Have you considered running HAOS on a more powerful Intel NUC style small form factor computer? With the correct CPU and memory, you should be able to handle video processing much better than what a RPi or HA Green can handle.

1 reply
February 2024 ▶ ogiewon

sdaltons

I gave this a try for awhile and it was just ok.

https://www.amazon.com/gp/product/B07J2TFW5T/ref=ppx_yo_dt_b_search_asin_title?ie=UTF8&psc=1

Was running HA and homebridge in separate VMs and just didn’t love the experience. Of particular concern would be getting the PC and VMs up and running again if they were to go down for any reason and I was away. Just need to run HA now so it might be a better experience. I also occasionally had issues passing my skyconnect to the VM.

While I like the idea of being able to do other things with the machine as well, I’m sort of leaning toward wanting a machine strictly to run HAOS. But maybe I will fire this back up and see how it goes.

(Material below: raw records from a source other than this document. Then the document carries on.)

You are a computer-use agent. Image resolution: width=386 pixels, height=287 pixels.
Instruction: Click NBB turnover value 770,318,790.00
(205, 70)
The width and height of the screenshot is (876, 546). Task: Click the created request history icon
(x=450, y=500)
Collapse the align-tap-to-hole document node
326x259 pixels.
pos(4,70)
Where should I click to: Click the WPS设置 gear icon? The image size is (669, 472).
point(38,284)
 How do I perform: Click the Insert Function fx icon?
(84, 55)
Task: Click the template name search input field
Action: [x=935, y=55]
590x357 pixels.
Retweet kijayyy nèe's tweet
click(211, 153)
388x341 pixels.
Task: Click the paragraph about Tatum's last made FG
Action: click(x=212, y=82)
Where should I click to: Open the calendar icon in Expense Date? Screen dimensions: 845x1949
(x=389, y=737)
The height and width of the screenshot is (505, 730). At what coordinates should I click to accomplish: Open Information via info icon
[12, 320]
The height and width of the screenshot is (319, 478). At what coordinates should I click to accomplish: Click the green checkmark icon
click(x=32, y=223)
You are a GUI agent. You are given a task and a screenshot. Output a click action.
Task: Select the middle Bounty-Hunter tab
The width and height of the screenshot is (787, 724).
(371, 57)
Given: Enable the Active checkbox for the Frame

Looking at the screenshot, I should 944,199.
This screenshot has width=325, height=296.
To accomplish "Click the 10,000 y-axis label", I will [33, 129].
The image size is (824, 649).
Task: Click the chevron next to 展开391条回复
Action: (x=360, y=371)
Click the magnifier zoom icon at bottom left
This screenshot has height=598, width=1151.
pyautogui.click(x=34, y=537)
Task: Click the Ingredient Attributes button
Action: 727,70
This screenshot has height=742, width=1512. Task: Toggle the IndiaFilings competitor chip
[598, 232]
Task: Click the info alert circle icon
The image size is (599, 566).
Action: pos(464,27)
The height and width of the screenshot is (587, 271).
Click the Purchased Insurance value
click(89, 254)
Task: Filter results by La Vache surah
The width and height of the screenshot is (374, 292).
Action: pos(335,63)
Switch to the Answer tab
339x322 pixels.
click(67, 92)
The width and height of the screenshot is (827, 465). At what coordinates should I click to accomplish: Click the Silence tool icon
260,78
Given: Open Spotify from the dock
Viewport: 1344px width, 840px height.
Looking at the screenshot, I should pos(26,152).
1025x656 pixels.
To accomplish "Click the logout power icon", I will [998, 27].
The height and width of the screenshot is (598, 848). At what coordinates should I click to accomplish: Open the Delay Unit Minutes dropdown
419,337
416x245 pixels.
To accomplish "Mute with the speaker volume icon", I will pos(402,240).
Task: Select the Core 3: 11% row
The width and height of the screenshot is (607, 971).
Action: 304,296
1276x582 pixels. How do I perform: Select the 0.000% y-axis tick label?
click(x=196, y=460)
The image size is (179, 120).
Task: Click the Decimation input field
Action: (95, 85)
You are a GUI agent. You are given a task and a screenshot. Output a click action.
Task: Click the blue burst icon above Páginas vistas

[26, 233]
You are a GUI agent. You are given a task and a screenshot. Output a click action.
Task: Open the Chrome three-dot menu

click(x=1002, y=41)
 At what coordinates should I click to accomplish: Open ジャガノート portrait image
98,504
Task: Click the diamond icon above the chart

Do you think this one is ok or do you have a specific one you like (preferably around $100)?

1 reply
February 2024

ogiewon

I prefer to just let HAOS run natively on the computer. There are so many add-ons available that it is pretty easy to run additional things on the same computer. I run Grafana, InfluxDB, Node-RED, ESPHome, etc… as HAOS add-ons on my HA Yellow. I do not use the HA Yellow to try and process video data, though…

It is definitely much, much simpler to just run HAOS on a computer versus running it in a virtual machine (as it sounds like you’ve already found out! :wink: )

I would say, go ahead and try it on whatever SFF PC you’d like and see how it goes. I do not have any recommendations for specific hardware.

1 reply
February 2024 ▶ ogiewon

sdaltons

installing HAOS directly on the computer is an option I hadn’t really considered. This might be a great solution. Thanks for the help.

February 2024

sdaltons

My HP is not x86 :cry:

2 replies
February 2024 ▶ sdaltons

nickrout Solution Institution

Which HP?

What is it then?

1 reply
February 2024 ▶ nickrout

sdaltons

This one:

https://a.co/d/6IduX3e

This is not my strong suit but I believe it said it is x64.

In any case, I was following the steps to install haos on x86. Changed the boot options per instructions. Got the Ubuntu image written to a usb drive. Plugged the usb drive into the HP and booted up, making sure it chose the usb to boot from. Took a while trying and then booted into gnu grub.

Either I’m doing something wrong or it’s not going to work on my system

2 replies
February 2024 ▶ sdaltons

nickrout Solution Institution

I think technically it is x86_64 which is synonymous with amd64.

February 2024

nickrout Solution Institution

Did you choose to start ubuntu at the grub prompt (highlight the entry you want and press

February 2024

ogiewon

Sure looks like an Intel based CPU, which is the definition of x86/x64 based processors. Does the BIOS support UEFI on that EliteDesk 800 G2? If not, that will be a problem.

If you cannot get the USB Ubuntu method to work…

Just remove the SSD from the PC, attach it to a USB to SSD cable or external USB enclosure, and then use Balena Etcher (or similar) to install the HAOS x86 image to that drive. Afterwards, simply install it back into the SFF PC and boot it up.

February 2024

sdaltons

yes, you guys are right, it definitely is.

I’m learning about the grub options now :slight_smile:

1 reply
February 2024 ▶ sdaltons

nickrout Solution Institution

What does the grub screen say?

1 reply
February 2024 ▶ nickrout

sdaltons

gnu grub version 2.06
minimal bash-like line editing is supported. For the first word, TAB lists possible command completions. Anywhere else TAB lists possible device or file completions.

I did ls and got the possible drives. I’m somewhat sure my USB is ls (hd1,2) only because it is the only showing FAT format. Don’t know where to go from there.

1 reply
February 2024 ▶ sdaltons

nickrout Solution Institution

Were there no options to boot?

1 reply
February 2024 ▶ nickrout

sdaltons

No, that’s all I had. I’m currently rewriting the iso image to my USB stick using a different method. Most likely trying something different just to try something different. Tomorrow I can try a different USB stick.

EDIT: success! Failed using Rufus, worked immediately using balena etcher. Yay!